◆ Task instructions ◆
From the records that follow, copy every line in which "Dead" appears.

[Collected data]

────────

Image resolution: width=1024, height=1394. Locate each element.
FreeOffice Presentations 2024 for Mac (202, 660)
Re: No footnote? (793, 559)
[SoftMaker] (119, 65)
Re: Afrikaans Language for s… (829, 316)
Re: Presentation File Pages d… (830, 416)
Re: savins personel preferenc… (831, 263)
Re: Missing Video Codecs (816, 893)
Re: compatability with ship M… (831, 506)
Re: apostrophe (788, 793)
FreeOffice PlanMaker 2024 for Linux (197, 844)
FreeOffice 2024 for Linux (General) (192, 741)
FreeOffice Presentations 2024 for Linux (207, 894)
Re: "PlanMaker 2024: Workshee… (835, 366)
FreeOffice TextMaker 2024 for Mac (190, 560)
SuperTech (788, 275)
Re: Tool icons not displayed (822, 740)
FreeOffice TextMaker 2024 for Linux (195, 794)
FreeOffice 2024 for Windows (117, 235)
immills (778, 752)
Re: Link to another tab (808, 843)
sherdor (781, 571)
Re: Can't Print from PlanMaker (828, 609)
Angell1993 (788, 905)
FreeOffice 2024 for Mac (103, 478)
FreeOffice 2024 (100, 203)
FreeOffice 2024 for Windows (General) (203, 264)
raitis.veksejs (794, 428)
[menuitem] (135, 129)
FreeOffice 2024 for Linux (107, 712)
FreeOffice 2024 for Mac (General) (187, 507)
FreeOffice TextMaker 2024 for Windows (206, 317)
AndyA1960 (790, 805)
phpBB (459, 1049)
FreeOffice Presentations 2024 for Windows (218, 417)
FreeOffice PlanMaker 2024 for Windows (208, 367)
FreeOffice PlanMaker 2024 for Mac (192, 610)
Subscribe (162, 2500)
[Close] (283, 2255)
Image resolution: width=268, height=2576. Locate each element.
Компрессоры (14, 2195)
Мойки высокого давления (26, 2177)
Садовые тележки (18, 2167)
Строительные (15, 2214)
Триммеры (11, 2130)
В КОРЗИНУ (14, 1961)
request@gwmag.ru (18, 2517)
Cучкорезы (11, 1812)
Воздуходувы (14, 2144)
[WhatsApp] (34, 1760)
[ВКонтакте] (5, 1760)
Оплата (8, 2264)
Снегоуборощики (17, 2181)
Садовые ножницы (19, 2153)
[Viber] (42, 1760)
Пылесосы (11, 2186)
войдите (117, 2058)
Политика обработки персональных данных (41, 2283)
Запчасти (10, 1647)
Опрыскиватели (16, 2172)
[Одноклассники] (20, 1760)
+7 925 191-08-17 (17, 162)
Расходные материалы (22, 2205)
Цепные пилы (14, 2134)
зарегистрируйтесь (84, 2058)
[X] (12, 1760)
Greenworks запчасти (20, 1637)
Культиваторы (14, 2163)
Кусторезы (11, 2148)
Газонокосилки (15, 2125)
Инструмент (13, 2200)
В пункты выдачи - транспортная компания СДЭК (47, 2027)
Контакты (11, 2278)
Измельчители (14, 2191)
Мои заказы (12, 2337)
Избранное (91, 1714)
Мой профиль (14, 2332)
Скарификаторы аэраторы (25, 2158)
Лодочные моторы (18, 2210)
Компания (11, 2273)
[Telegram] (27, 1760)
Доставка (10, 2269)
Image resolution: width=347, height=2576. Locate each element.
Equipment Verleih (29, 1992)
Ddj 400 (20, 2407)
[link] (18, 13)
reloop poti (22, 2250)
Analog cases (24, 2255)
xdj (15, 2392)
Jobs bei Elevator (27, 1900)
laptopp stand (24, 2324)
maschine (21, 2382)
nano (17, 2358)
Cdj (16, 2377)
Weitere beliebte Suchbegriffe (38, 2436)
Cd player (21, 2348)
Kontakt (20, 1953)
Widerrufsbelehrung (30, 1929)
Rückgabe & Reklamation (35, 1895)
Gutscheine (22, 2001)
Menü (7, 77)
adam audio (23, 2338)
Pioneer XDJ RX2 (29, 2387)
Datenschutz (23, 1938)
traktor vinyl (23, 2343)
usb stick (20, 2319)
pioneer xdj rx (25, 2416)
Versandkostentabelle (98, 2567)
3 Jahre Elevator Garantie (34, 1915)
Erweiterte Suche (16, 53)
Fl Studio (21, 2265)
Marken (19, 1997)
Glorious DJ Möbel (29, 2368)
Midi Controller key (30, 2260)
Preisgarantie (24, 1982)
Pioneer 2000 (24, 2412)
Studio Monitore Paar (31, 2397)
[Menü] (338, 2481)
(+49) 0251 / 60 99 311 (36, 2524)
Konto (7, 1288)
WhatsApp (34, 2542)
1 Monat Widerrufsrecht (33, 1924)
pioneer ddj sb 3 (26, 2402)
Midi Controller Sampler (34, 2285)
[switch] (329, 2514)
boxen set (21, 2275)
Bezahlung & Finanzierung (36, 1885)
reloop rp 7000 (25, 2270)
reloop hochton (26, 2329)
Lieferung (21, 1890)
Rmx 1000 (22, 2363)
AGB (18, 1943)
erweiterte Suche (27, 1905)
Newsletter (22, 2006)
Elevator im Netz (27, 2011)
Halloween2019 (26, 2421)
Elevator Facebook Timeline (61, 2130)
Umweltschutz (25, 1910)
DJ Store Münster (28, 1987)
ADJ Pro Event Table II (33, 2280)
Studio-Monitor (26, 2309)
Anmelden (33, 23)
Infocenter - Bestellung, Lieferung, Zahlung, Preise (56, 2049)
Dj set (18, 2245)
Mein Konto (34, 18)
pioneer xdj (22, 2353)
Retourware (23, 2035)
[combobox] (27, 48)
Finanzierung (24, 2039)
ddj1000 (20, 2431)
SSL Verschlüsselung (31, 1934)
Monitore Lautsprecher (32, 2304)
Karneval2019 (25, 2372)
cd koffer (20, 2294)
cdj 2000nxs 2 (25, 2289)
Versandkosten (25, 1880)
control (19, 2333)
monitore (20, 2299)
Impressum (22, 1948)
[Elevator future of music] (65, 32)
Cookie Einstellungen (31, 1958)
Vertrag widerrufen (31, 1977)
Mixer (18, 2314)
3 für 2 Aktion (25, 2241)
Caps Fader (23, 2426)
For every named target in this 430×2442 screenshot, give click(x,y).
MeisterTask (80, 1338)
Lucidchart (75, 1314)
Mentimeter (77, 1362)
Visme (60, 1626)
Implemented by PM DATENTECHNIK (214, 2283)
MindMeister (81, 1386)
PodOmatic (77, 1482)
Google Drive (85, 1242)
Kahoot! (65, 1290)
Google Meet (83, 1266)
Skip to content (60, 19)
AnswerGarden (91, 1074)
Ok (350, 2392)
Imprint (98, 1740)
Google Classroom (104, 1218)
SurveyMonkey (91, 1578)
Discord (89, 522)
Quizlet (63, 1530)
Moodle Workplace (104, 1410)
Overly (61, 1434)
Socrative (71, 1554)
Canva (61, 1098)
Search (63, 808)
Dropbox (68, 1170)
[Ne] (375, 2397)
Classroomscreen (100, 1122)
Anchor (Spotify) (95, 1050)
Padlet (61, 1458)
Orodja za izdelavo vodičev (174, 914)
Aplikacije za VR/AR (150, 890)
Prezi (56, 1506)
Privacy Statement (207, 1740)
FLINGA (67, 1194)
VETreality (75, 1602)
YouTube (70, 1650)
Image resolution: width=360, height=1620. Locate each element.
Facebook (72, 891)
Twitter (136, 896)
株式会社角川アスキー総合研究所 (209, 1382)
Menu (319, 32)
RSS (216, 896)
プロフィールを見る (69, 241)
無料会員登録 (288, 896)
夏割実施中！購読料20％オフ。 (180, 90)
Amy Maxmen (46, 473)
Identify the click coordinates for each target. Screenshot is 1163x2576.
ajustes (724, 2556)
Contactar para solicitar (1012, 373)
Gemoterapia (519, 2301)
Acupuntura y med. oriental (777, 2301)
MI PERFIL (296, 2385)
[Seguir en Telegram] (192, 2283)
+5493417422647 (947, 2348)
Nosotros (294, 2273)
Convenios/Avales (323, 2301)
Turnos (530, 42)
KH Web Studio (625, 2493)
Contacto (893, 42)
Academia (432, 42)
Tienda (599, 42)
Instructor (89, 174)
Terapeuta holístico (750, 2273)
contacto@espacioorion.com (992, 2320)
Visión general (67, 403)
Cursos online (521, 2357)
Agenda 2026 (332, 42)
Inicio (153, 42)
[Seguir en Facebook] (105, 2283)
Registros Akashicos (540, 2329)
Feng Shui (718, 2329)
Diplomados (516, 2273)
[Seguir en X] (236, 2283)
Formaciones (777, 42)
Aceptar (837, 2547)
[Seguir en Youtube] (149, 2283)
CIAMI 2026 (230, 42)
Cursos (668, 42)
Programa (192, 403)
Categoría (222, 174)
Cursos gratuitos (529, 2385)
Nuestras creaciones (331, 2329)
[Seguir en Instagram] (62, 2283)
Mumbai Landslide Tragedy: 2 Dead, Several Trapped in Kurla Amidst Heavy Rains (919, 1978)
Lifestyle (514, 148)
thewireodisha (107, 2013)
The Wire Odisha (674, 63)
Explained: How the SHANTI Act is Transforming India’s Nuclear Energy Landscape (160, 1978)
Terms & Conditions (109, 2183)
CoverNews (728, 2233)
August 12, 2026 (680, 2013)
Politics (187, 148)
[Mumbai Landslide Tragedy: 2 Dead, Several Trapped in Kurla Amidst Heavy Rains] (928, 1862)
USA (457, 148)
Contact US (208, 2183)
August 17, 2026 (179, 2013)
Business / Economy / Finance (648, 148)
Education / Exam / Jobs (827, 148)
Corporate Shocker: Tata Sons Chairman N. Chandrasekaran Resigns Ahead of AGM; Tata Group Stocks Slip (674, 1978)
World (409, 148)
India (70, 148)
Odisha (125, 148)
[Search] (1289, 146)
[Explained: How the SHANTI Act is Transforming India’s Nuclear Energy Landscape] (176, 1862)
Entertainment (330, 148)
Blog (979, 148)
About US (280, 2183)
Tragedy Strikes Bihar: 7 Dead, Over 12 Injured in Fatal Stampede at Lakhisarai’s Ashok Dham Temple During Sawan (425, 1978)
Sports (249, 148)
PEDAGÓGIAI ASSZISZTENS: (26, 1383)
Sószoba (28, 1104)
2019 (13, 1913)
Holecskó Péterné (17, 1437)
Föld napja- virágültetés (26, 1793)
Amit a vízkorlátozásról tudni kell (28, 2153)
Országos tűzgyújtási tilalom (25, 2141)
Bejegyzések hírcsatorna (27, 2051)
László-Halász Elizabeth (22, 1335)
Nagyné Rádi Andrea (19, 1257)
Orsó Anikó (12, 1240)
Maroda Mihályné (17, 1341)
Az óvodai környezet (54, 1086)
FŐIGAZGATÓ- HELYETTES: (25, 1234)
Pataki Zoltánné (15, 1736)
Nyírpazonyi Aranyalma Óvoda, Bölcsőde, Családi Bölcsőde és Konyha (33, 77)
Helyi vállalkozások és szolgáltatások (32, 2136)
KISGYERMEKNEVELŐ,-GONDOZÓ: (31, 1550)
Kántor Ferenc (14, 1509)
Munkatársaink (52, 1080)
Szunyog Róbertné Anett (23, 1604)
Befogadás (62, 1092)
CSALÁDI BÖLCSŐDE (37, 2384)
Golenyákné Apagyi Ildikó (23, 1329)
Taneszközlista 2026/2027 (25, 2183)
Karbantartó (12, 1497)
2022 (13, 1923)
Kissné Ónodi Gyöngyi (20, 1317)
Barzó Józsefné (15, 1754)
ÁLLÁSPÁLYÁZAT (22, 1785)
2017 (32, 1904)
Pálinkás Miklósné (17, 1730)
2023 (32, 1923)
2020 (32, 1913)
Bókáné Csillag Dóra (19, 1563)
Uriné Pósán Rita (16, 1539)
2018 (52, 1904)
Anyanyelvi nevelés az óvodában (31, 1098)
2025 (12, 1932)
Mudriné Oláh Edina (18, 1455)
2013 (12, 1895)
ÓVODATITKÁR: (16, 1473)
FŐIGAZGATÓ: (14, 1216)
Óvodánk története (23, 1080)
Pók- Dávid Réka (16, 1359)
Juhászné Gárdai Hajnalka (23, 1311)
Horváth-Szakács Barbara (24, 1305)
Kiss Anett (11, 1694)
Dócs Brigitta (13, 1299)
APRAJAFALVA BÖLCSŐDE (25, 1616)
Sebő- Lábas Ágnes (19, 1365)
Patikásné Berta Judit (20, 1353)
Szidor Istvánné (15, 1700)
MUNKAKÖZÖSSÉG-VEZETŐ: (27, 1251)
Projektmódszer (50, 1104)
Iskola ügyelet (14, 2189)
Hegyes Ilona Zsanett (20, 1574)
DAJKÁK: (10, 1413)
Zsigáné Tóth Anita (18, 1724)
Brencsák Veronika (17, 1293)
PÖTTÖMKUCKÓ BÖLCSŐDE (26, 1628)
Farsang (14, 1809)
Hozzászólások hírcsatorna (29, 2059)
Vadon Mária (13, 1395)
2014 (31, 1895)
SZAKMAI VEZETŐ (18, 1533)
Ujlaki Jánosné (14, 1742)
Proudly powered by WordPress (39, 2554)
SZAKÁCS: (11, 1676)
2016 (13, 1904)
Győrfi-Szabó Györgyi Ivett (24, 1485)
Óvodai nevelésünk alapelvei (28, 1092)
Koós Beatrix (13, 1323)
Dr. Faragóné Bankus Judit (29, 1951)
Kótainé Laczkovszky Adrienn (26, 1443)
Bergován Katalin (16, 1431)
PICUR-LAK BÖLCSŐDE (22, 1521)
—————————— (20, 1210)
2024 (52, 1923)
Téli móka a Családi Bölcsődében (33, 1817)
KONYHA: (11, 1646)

────────

◆ Output of the exercise ◆
Mumbai Landslide Tragedy: 2 Dead, Several Trapped in Kurla Amidst Heavy Rains (919, 1978)
[Mumbai Landslide Tragedy: 2 Dead, Several Trapped in Kurla Amidst Heavy Rains] (928, 1862)
Tragedy Strikes Bihar: 7 Dead, Over 12 Injured in Fatal Stampede at Lakhisarai’s Ashok Dham Temple During Sawan (425, 1978)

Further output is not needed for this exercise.